● Assignment:
Restate verbatim the span of lines below between the line with "You are a GUI" and the line with "This screenshot has height=383, width=554.", including those two lines, and only that span.

● Data extract:
****************************************

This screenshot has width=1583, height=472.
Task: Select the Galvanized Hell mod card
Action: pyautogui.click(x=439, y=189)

****************************************

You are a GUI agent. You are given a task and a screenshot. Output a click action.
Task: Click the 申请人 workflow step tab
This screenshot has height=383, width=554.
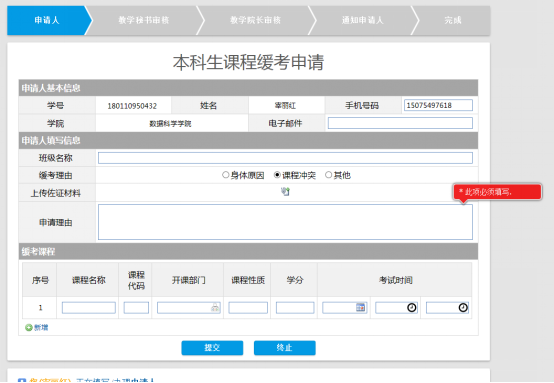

****************************************

● Written answer:
You are a GUI agent. You are given a task and a screenshot. Output a click action.
Task: Click the 申请人 workflow step tab
This screenshot has height=383, width=554.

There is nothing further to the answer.